- [THE TASKS]:
1 - Reproduce word for word the part of the Brussels II text starting with "Brussels II Regulation (EC)" and going on through "between Member States.".
2 - According to the Brussels II text, which convention was the Brussels II Regulation modelled on?
3 - Decide whether each statement agrees with the Brussels II text. Answer yes or no, and quote the deciding words. (a) The regulation applies in Denmark. (b) The Brussels II Regulation covers conflict of law issues related to divorce and child custody. (c) The current version, Brussels II-A, has been in force since 1 March 2001.

— start EXTRACT —

Regulation (EC) No 1347/2000
- Title: Council Regulation concerning jurisdiction and the recognition and enforcement of judgments in matrimonial matters and the matters of parental responsibility, repealing Regulation (EC) No 1347/2000
- Applicability: all EU Member States, except Denmark
- Made by: Council
- Made under: Article 61(c) and Article 67(1) TEC
- Journal reference: L 338, 23 December 2003 pp1-29

History
- Date made: 29 May 2000
- Entry into force: 1 March 2001

Other legislation
- Replaces: Brussels Convention (1968) and Brussels I
- Replaced by: Brussels II-A (EU) No 2201/2003

= Brussels II =

European Union regulation

Brussels II Regulation (EC) No 1347/2000, which came into force on 1 March 2001, sets out a system for the allocation of jurisdiction and the reciprocal enforcement of judgments between European Union Member States and was modelled on the 1968 Brussels Convention on Jurisdiction and the Enforcement of Judgments in Civil and Commercial Matters. It was intended to regulate domains that were excluded from the Brussels Convention and Brussels I. The Brussels II Regulation deals with conflict of law issues in family law between member states; in particular those related to divorce and child custody. The Regulation seeks to facilitate free movement of divorce and related judgments between Member States.

The original Brussels II Regulation has since been recast, repealed, and replaced by its current version, Brussels II-A (EU) No 2201/2003, which has been in force since 1 March 2005.

— end EXTRACT —
— start ITEMS —

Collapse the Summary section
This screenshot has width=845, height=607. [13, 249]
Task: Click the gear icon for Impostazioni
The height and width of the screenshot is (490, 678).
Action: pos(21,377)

— end ITEMS —
— start ITEMS —

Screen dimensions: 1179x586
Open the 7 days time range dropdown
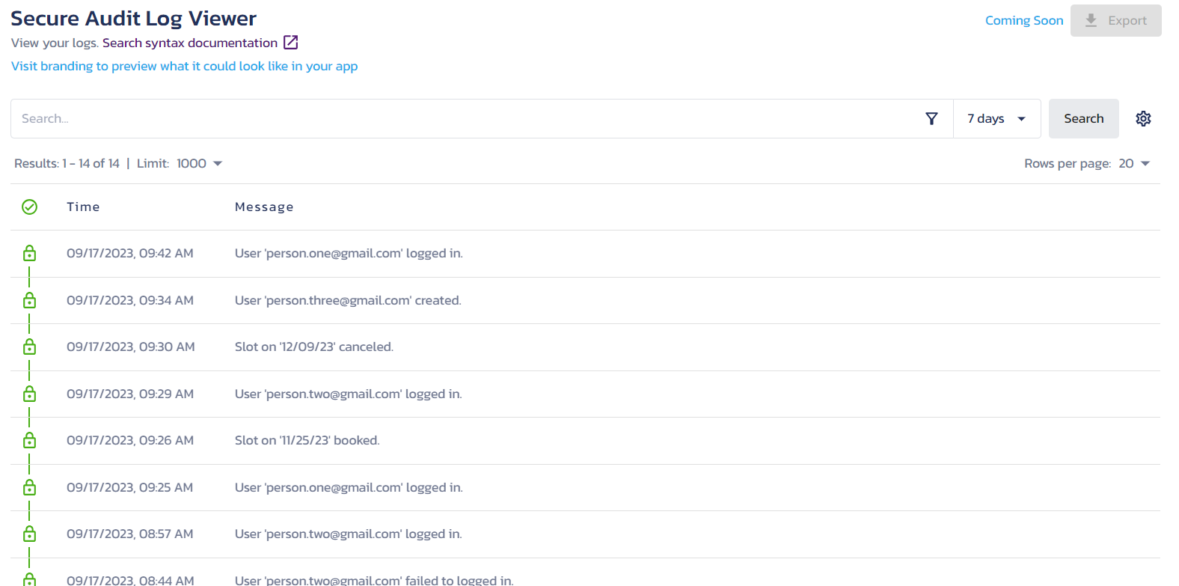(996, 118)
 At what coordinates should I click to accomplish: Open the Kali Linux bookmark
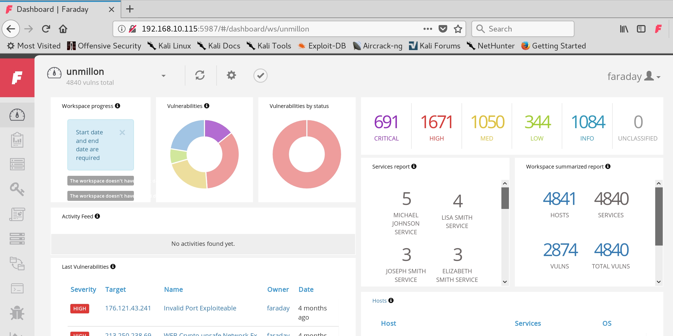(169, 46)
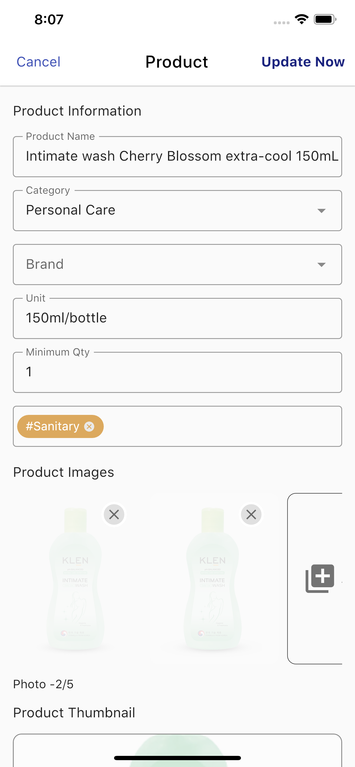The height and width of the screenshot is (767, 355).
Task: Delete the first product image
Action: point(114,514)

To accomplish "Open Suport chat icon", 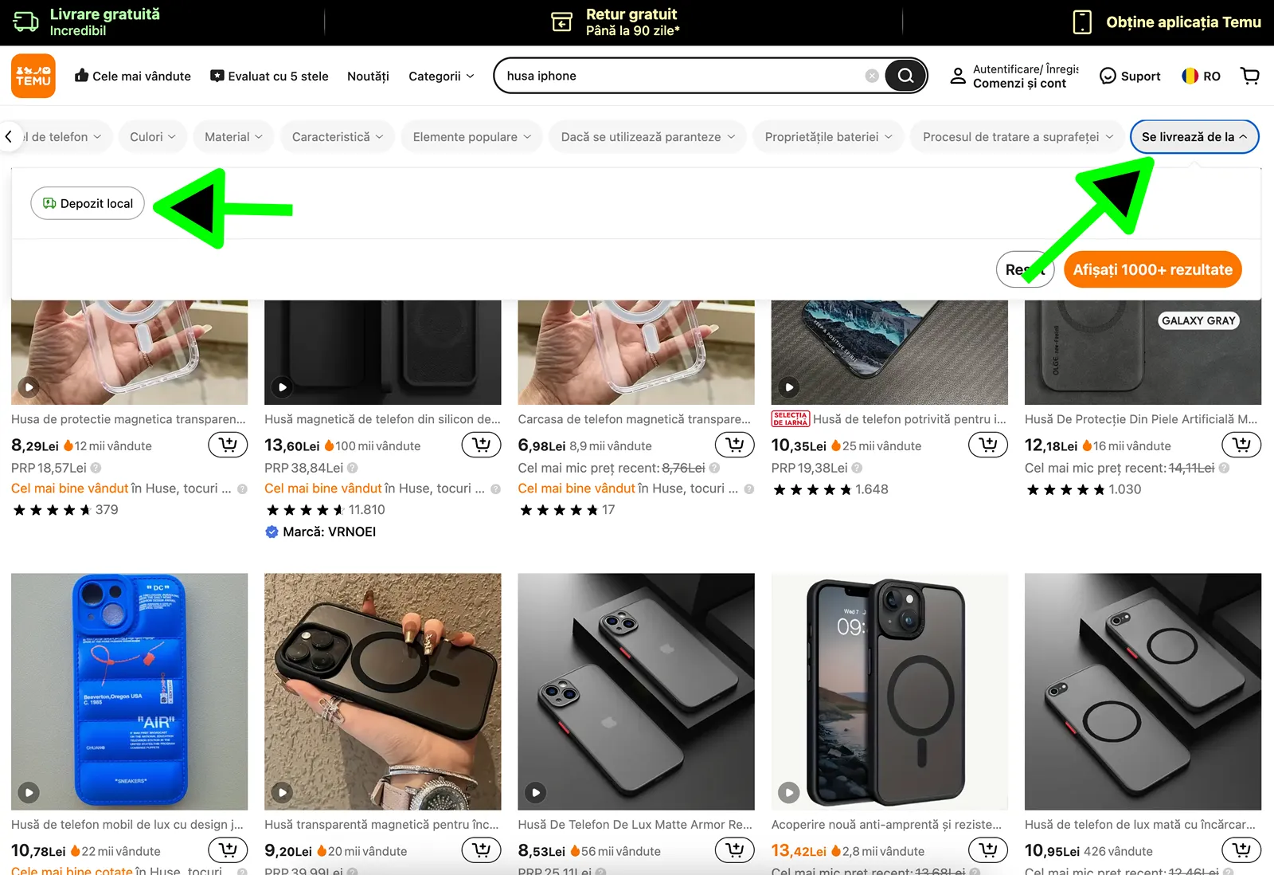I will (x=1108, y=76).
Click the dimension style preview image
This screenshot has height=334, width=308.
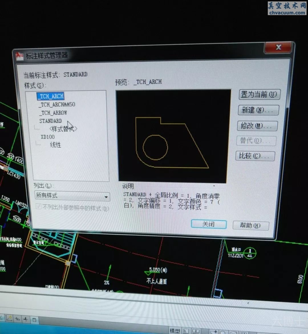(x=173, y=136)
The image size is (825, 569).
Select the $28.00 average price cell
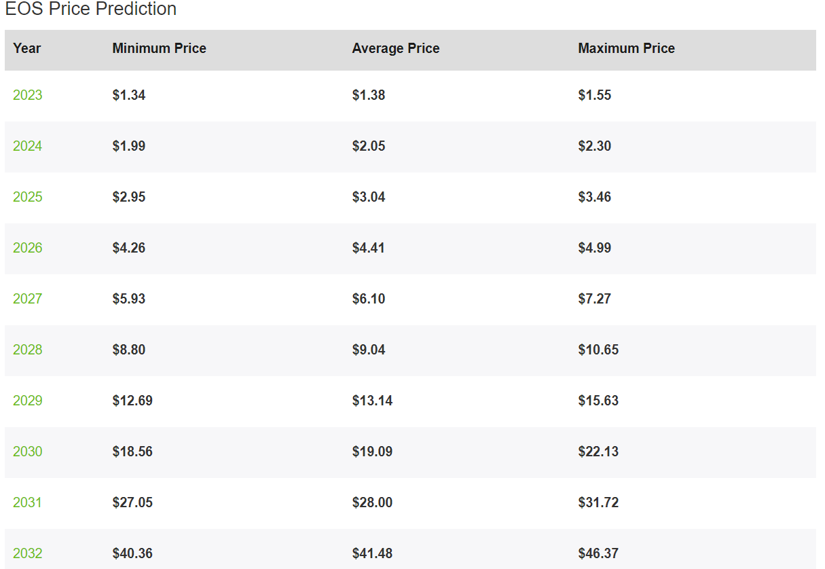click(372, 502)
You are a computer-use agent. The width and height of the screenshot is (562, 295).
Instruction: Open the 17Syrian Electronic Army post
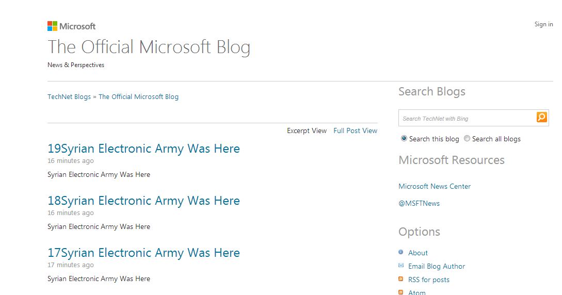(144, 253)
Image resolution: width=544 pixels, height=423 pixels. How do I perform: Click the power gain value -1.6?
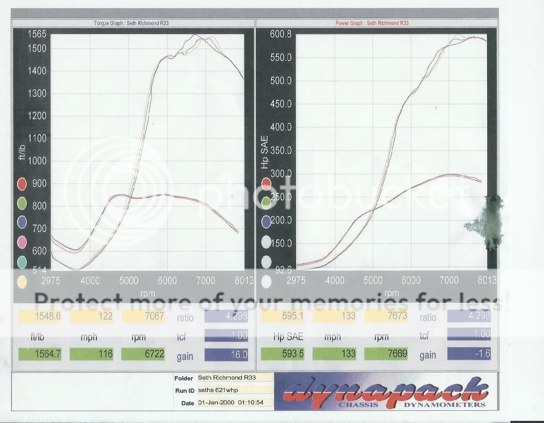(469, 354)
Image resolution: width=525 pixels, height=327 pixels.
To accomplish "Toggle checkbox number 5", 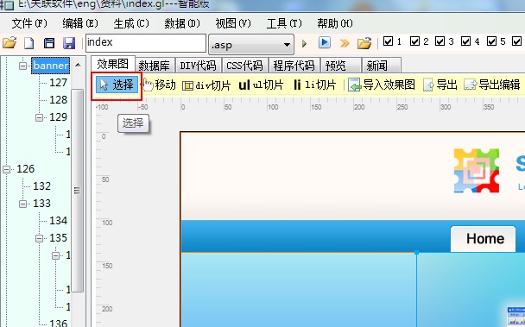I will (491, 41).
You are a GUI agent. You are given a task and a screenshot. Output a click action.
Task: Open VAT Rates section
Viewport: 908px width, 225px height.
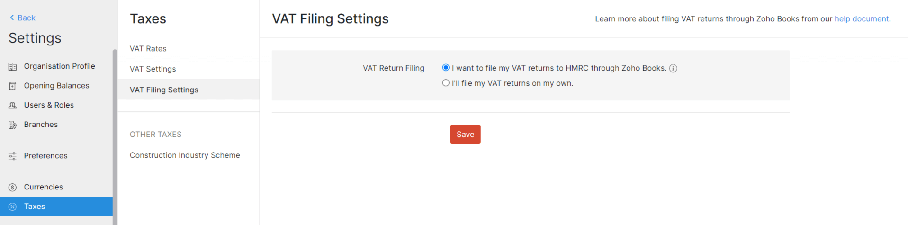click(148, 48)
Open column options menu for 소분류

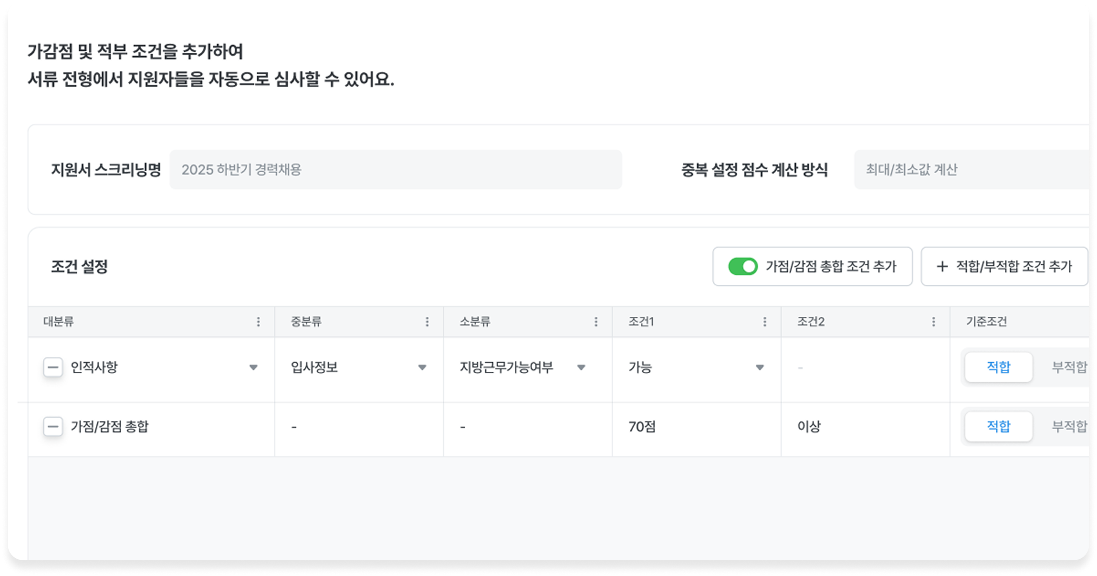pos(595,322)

— end ITEMS —

- [RESPONSES FOR EACH TASK]:
1 -
Brussels II Regulation (EC) No 1347/2000, which came into force on 1 March 2001, sets out a system for the allocation of jurisdiction and the reciprocal enforcement of judgments between European Union Member States and was modelled on the 1968 Brussels Convention on Jurisdiction and the Enforcement of Judgments in Civil and Commercial Matters. It was intended to regulate domains that were excluded from the Brussels Convention and Brussels I. The Brussels II Regulation deals with conflict of law issues in family law between member states; in particular those related to divorce and child custody. The Regulation seeks to facilitate free movement of divorce and related judgments between Member States.

2 - The 1968 Brussels Convention on Jurisdiction and the Enforcement of Judgments in Civil and Commercial Matters.

3 -
(a) No: "all EU Member States, except Denmark"
(b) Yes: "in particular those related to divorce and child custody"
(c) No: "which has been in force since 1 March 2005"